What Does Florida Workers’ Compensation Insurance Cover?

Due to the rate at which people are injured while on the job and the conflicts that come with employees having to sue employers for their injuries, Florida requires employers to purchase workers’ compensation insurance, better known as workers’ comp. Florida Workers’ Compensation laws require employees to avail themselves of workers’ comp if they were injured on the job. By doing so, employees are generally prevented from suing their employers. So if you were injured on the job, what does workers’ compensation cover? And is your employer ever liable for your injuries in a court of law outside of the workers’ compensation requirements?

Obtaining Compensation for Your Workplace Injury

Because workers’ compensation is a type of insurance, it generally covers what you would expect your car insurance policy to cover if you were injured in an automobile accident. This includes, but may not be limited to:

  • Medical bills
  • Lost wages
  • Prescription medications
  • Medical equipment
  • Income replacement
  • Certain job replacement benefits

The nature and extent of your benefits depend on whether your injury created no disability, a partial disability, or a permanent disability.

For example, an accountant who slipped at work and broke an ankle may have medical bills but return to work the next day. In this case, workers’ compensation may cover medical bills, but not income replacement benefits.
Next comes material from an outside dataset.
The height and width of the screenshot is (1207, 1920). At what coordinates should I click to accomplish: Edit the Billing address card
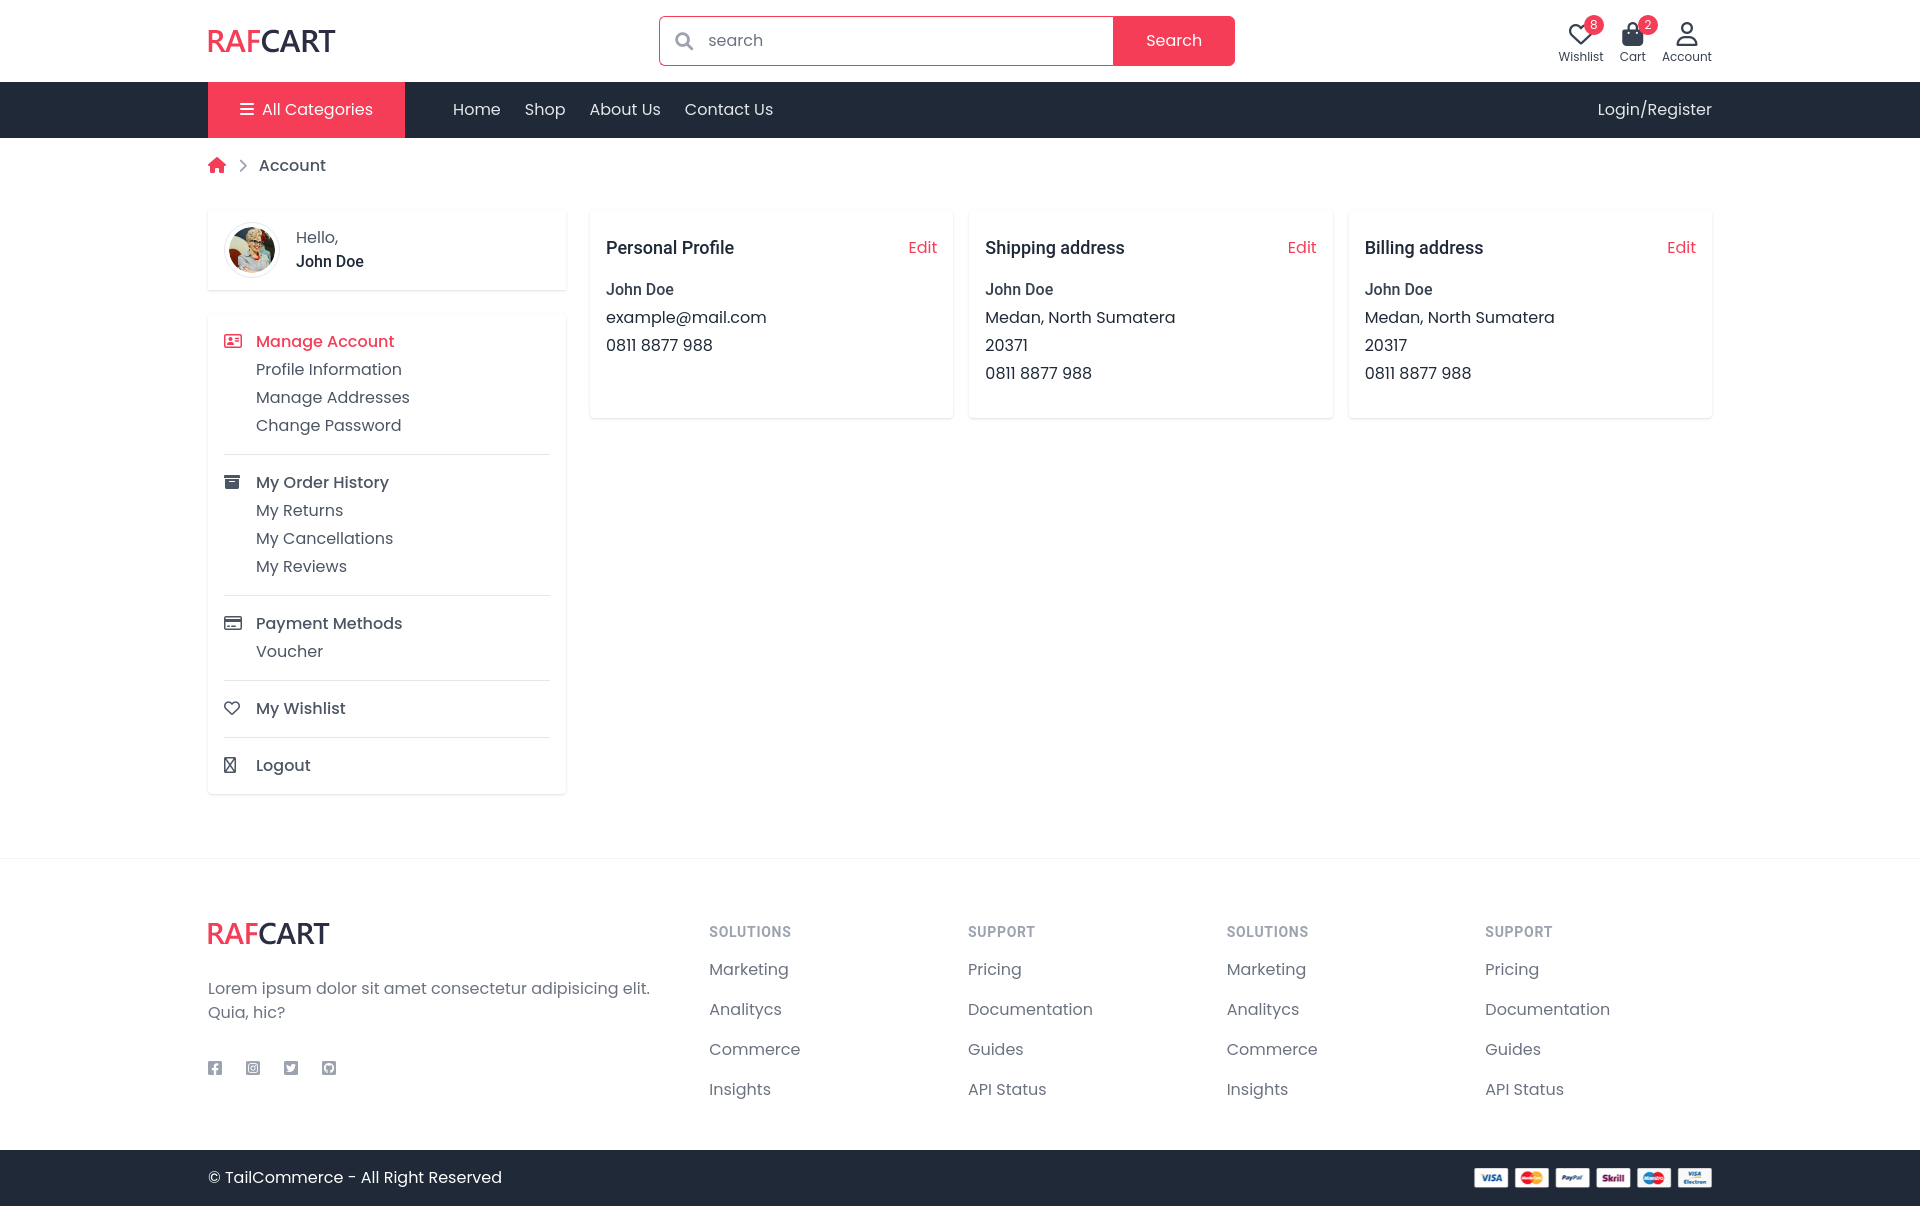1681,248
If you work construction, however, and you injure your ankle, you may now have a partial disability because you can’t perform your normal job function for the next six weeks. In this case, workers’ compensation would have to provide you with lost wage and income replacement benefits until you can resume your normal job activities.

If your disability is not permanent, but it will permanently disqualify you from your field, workers’ compensation may have to pay to assist you in finding a different job or career.

Finally, if you broke your neck at work and are now paralyzed, this is likely considered a total disability, and your workers’ compensation insurance may have to replace your income for the remainder of your life.